Correlating the tracked position and speed of a suspect vessel with the location and timing of the damage is what moves a case from “a cable broke” to “this ship was over it, moving like this, at that moment.” In the Baltic incidents, that reconstruction — built on AIS — has been central to identifying and detaining suspect vessels.
Why this is hard, and where it goes wrong
Anchor-dragging is deniable by design. An anchor can be “accidentally” left down; a ship can claim weather or error. That is exactly why the data matters — a single slow pass might be innocent, but a track that hugs the infrastructure for tens of miles is very hard to explain away.
It is also why the analysis cannot rest on AIS alone. A vessel involved in this kind of activity has every incentive to switch off, spoof, or falsify its broadcast — the same manipulation tradecraft seen across the shadow fleet. Robust attribution corroborates the AIS story against other evidence: satellite imagery placing the hull, the physical anchor, seabed surveys, and the vessel’s ownership and history. The overlap between the ships implicated in Baltic incidents and the sanctioned shadow fleet is itself part of the picture.
The stakes
Undersea cables carry an estimated 95%+ of intercontinental data; subsea power and gas links hold national grids together. They were built on an assumption of benign neglect — that no one would bother attacking something so hidden. The Baltic has ended that assumption, and it has made maritime domain awareness a matter of critical-infrastructure defence, not just sanctions or fishing.

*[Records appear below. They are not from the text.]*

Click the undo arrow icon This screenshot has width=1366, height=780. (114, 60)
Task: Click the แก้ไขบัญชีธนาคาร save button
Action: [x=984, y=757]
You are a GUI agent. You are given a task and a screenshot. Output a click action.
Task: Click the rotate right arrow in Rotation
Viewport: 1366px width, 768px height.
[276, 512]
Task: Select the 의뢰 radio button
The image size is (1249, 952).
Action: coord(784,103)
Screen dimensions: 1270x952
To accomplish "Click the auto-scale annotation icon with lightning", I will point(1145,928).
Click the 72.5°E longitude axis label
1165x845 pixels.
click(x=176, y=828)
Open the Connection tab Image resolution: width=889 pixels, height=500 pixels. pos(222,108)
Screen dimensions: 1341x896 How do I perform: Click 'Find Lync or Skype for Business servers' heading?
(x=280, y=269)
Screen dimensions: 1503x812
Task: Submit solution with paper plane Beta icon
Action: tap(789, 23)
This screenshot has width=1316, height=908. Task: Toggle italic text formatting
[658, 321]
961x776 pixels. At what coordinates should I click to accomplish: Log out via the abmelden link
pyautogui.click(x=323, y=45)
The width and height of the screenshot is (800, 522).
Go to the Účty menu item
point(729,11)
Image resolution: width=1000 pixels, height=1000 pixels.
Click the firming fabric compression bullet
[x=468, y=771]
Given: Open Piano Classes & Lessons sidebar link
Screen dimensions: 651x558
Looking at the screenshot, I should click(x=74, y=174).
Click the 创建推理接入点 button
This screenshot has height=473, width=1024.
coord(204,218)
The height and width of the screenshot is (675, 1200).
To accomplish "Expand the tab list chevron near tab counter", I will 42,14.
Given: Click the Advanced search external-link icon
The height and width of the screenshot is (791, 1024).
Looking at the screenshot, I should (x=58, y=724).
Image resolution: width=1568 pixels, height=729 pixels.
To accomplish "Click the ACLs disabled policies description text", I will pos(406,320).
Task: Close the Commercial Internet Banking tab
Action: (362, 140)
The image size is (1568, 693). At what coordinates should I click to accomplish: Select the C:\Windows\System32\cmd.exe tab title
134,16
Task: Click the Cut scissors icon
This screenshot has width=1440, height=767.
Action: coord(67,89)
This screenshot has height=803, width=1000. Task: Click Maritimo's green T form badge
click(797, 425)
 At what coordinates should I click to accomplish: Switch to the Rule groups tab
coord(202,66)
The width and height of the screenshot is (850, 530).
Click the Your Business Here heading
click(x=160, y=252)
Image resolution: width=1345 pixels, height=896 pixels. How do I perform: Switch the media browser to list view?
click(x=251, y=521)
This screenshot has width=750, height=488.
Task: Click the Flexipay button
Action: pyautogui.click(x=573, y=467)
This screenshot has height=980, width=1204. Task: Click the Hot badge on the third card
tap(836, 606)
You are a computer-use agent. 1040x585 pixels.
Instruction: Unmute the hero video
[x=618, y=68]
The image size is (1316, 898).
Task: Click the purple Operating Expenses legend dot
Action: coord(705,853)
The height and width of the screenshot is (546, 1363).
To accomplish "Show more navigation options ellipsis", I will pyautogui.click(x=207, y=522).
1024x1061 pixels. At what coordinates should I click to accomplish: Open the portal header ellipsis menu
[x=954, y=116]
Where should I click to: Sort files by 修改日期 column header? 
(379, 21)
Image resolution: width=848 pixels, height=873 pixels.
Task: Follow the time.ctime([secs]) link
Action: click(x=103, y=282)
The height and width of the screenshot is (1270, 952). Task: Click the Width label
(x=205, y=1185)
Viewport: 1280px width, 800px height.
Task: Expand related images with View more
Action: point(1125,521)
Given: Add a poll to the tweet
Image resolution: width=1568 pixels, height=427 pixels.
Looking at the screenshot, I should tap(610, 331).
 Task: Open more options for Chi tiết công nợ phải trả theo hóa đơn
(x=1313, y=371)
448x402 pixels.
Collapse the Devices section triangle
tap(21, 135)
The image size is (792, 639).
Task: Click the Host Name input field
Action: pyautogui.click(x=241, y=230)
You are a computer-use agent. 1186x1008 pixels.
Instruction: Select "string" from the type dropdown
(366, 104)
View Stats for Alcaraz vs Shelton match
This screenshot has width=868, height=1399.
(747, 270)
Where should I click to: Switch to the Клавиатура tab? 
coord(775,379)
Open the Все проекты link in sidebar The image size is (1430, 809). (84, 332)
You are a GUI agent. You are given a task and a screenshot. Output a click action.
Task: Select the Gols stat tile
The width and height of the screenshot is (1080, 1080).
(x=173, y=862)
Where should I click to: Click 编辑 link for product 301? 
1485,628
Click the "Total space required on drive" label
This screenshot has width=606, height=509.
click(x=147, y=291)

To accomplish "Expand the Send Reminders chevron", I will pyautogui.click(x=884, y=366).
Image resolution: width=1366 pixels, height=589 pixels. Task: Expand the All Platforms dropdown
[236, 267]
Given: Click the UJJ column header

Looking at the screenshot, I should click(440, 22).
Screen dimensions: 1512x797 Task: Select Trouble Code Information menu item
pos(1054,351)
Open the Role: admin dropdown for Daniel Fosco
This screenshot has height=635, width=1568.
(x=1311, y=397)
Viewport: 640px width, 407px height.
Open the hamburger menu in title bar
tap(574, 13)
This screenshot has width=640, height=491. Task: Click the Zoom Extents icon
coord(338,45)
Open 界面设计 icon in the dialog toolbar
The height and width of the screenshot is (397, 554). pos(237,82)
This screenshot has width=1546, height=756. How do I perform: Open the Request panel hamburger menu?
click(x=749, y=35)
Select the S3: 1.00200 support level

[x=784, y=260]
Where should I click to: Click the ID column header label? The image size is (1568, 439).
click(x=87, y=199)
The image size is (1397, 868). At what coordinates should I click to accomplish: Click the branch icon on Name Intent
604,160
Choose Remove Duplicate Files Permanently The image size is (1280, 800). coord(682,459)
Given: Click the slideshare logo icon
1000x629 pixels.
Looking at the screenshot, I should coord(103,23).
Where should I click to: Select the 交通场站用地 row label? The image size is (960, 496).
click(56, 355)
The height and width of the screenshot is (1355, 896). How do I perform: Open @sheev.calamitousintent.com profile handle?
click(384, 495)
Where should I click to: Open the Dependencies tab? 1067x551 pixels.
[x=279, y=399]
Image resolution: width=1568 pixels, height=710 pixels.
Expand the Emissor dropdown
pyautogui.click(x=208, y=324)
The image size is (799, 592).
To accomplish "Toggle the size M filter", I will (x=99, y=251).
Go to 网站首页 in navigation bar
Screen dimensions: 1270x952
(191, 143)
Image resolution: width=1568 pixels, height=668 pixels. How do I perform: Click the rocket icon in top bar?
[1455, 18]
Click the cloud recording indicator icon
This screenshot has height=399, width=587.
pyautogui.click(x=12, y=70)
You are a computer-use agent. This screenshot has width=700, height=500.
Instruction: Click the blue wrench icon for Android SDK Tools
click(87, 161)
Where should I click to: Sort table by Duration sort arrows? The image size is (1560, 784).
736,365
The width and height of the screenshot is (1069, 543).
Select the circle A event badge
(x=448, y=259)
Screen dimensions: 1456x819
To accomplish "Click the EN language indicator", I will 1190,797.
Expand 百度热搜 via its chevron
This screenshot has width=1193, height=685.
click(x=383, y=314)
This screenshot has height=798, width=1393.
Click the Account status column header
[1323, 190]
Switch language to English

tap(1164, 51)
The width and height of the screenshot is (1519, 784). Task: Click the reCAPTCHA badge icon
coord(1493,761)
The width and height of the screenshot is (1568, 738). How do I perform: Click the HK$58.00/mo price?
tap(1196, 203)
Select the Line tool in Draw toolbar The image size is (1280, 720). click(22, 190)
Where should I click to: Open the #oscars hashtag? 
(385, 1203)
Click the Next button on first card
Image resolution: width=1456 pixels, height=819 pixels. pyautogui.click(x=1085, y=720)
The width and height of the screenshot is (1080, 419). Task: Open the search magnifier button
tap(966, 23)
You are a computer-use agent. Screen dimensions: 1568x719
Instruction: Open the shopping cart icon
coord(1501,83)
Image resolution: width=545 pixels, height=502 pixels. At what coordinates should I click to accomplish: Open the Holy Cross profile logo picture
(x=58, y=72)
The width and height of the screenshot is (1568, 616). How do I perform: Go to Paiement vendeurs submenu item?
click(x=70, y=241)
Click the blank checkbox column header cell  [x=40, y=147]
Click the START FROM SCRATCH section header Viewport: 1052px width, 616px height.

For the agencies protecting these lines, the task is the one we build for in maritime domain awareness: fuse AIS with satellite and behavioural analysis to spot the vessel loitering where it should not be, moving how it should not move, before the cable goes dark — and to reconstruct, with defensible evidence, what happened when one does. The seabed is invisible. The ships above it are not.
Sources: Finnish, Estonian, Lithuanian and Swedish authority statements on the Balticconnector (Oct 2023), November 2024 cable cuts, and Estlink 2 / Eagle S incident (Dec 2024); NATO Baltic patrol announcements (Jan 2025); contemporaneous reporting. Investigations were ongoing at time of writing.
Frequently asked
How is AIS used to investigate undersea cable and pipeline damage? +
Investigators reconstruct a suspect vessel's AIS track and look for the signature of a dragged anchor — a slowdown to a few knots, a course that runs along or across the damaged infrastructure at the time it failed, and sometimes a gap or anomaly in the broadcast. Correlating a ship's tracked position and speed with the location and timing of the damage is central to attribution in the Baltic incidents since 2023.
What were the Baltic undersea infrastructure incidents? +
A cluster of failures. In October 2023 the Balticconnector gas pipeline and a telecom cable between Finland and Estonia were damaged, linked to a container ship's dragged anchor. In November 2024 two telecom cables were cut, with a bulk carrier suspected of dragging its anchor for tens of nautical miles. On 25 December 2024 the Estlink 2 power cable and several telecom cables were damaged, and Finland seized the tanker Eagle S, linked to the sanctioned shadow fleet, on suspicion of anchor-dragging.
Can a ship damage a cable by dragging its anchor? +
Yes. A large vessel dragging its anchor across the seabed can sever subsea power cables, telecom cables and pipelines. The tell-tale evidence is a track showing the ship slowed to anchor-dragging speed over the infrastructure at the moment it failed, sometimes with a physically missing anchor recovered later — which is why vessel-tracking data is the first thing investigators reconstruct.